_Instructions to follow_. What appears from the first line of the data below through the line containing "Task: Open Henrique Capriles profile picture", both included, should be copied exactly, and nothing else.

*** Material for this task ***

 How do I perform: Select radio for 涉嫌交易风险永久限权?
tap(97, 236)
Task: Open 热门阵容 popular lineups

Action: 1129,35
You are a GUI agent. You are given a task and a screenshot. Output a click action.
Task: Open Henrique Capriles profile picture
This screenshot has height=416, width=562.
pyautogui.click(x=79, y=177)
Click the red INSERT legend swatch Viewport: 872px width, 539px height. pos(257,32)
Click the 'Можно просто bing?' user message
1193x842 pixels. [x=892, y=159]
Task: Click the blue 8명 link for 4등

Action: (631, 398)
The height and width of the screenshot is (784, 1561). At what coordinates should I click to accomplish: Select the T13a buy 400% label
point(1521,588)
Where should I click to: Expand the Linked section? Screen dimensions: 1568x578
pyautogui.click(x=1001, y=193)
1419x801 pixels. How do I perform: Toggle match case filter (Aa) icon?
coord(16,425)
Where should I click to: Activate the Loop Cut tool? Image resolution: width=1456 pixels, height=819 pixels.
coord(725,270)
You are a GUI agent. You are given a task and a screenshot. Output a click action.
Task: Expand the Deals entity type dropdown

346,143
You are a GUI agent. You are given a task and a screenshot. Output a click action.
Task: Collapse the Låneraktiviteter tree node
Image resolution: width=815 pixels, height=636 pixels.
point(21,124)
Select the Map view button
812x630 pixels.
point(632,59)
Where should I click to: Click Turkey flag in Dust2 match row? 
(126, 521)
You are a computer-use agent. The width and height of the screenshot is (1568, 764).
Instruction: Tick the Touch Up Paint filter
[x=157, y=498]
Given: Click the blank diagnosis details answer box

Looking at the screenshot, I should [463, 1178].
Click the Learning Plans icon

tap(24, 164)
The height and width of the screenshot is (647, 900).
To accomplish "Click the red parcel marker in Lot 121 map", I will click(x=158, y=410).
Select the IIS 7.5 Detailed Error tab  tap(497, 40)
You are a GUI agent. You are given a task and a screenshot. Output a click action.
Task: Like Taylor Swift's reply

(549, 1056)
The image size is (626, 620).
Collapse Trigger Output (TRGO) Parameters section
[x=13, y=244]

*** End of Material for this task ***

_Result of the exercise_.
 How do I perform: Select radio for 涉嫌交易风险永久限权?
tap(97, 236)
Task: Open 热门阵容 popular lineups

Action: 1129,35
You are a GUI agent. You are given a task and a screenshot. Output a click action.
Task: Open Henrique Capriles profile picture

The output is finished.